● **WHAT THE EXERCISE ASKS**: Output everything from the line containing "Open the Solutions dropdown" down to the line containing "tap(820, 105)", both included, as they appear in the material, without the pictures.

● **THE INPUT**:
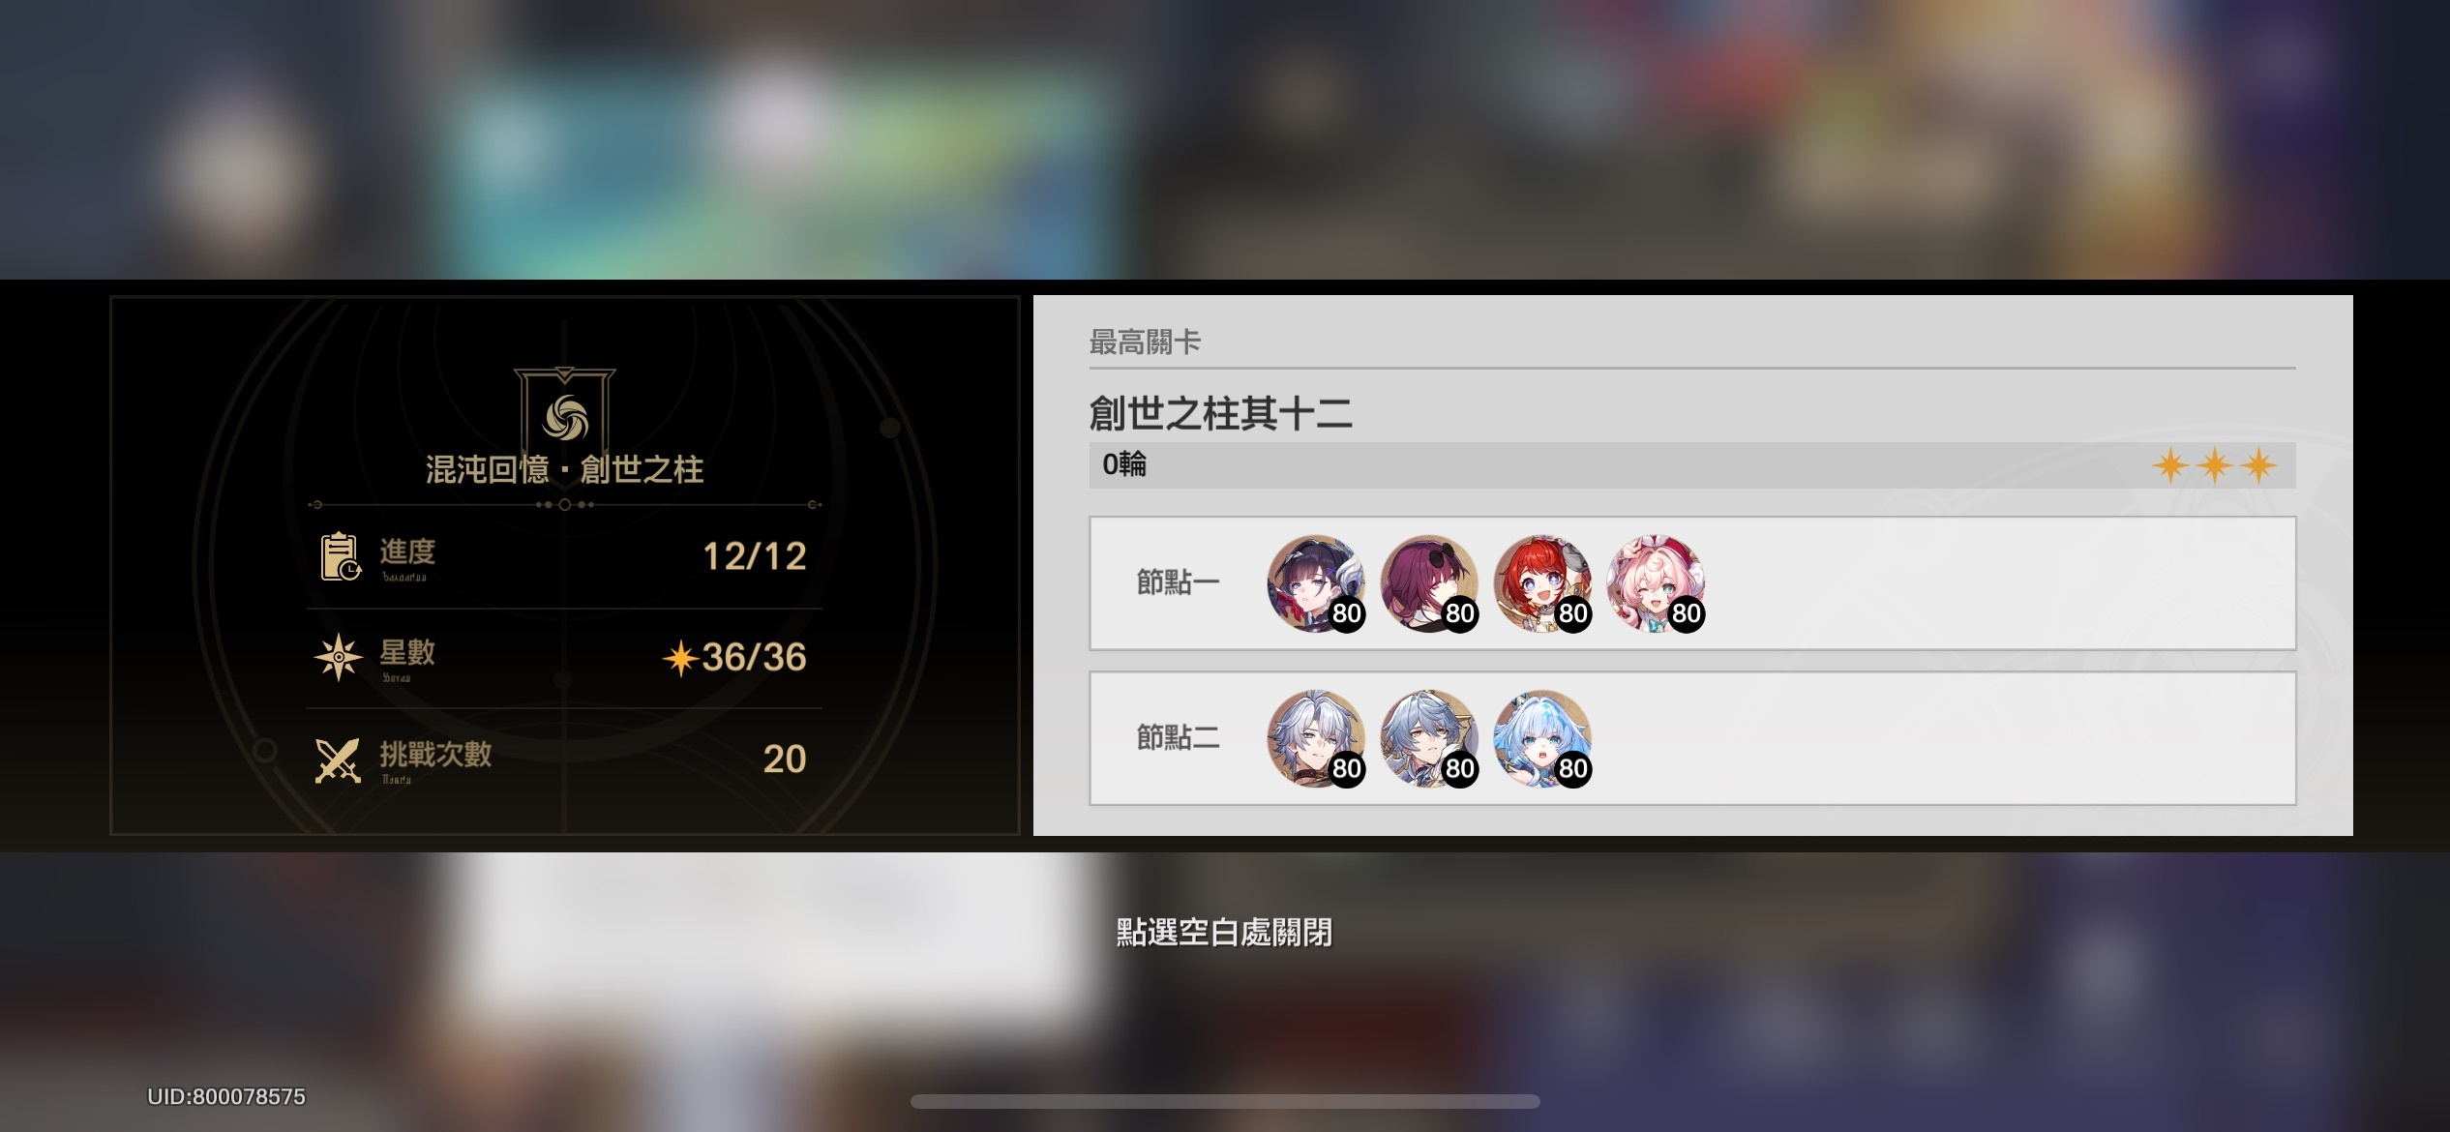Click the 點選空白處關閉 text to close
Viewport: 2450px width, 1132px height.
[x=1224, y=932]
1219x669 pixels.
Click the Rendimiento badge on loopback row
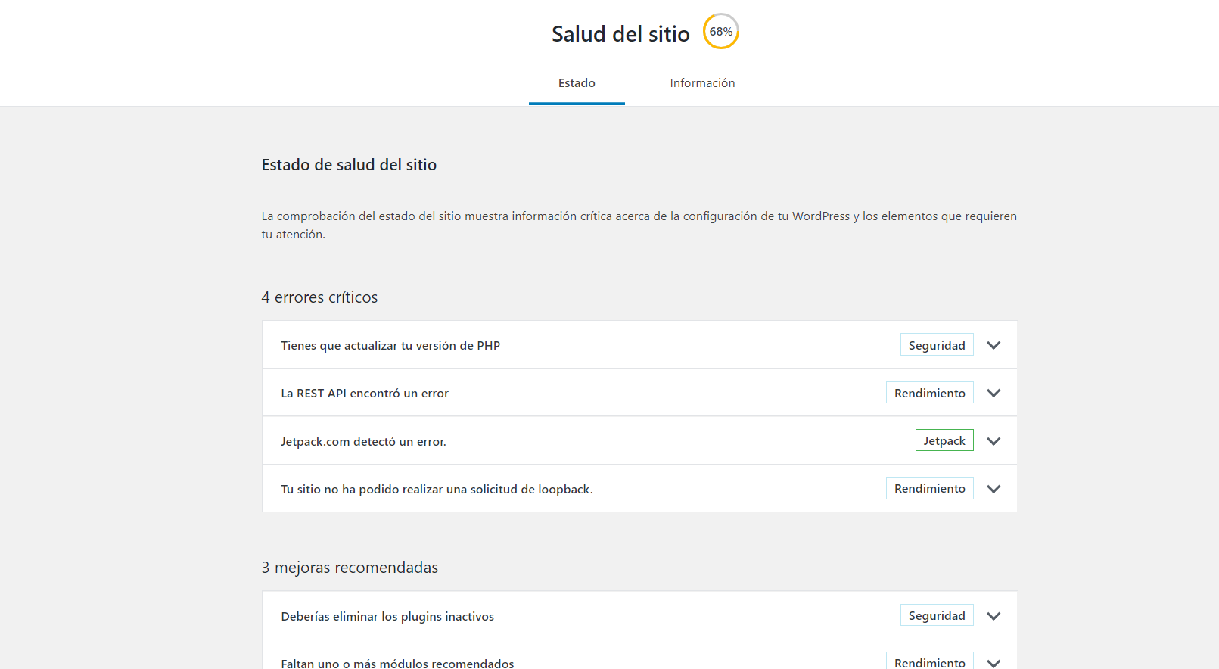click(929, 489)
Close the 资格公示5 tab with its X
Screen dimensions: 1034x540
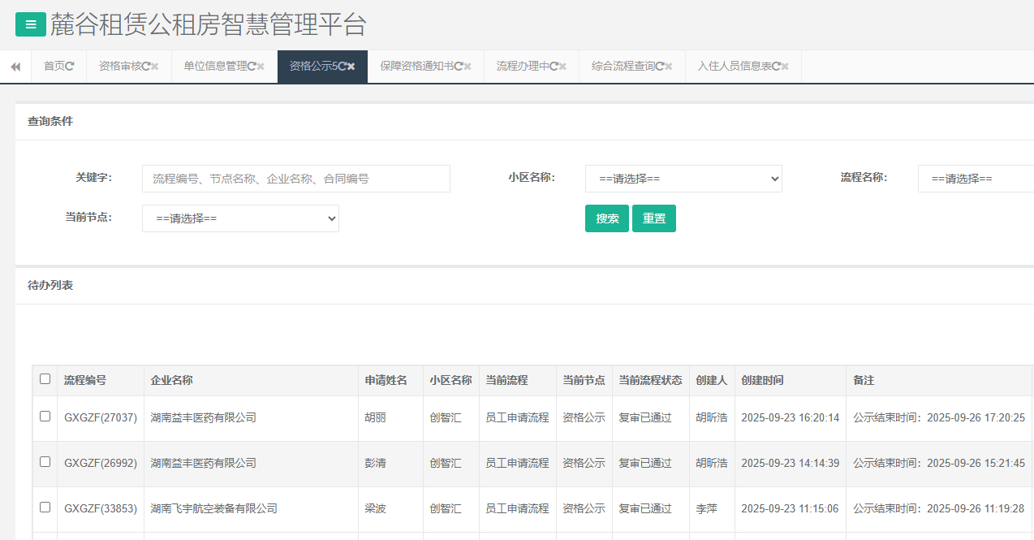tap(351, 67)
* * *
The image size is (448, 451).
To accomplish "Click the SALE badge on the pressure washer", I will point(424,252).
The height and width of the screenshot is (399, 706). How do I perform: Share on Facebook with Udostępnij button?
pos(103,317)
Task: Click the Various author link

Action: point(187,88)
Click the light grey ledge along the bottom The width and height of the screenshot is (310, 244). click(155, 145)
--
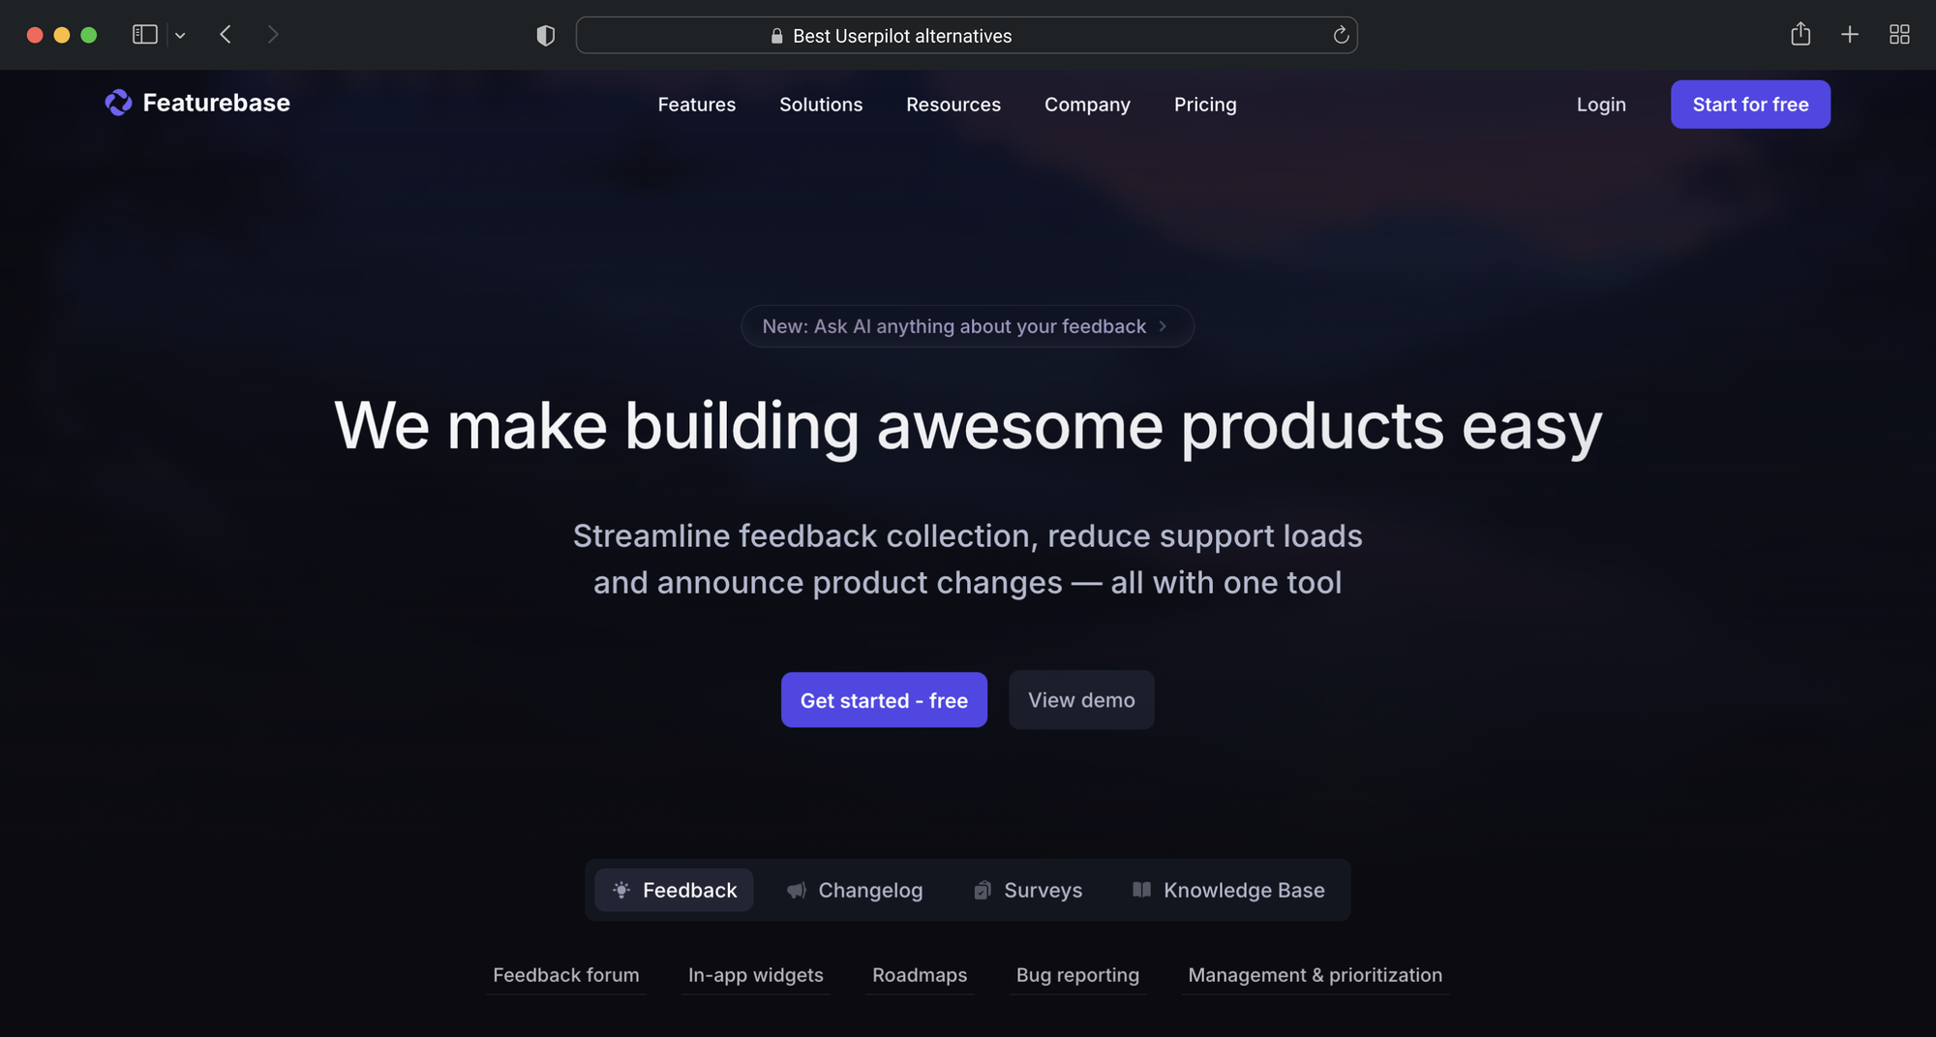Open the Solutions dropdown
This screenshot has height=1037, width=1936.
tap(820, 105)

● **SOLUTION FOR THIS PROBLEM**:
Open the Solutions dropdown
This screenshot has height=1037, width=1936.
tap(820, 105)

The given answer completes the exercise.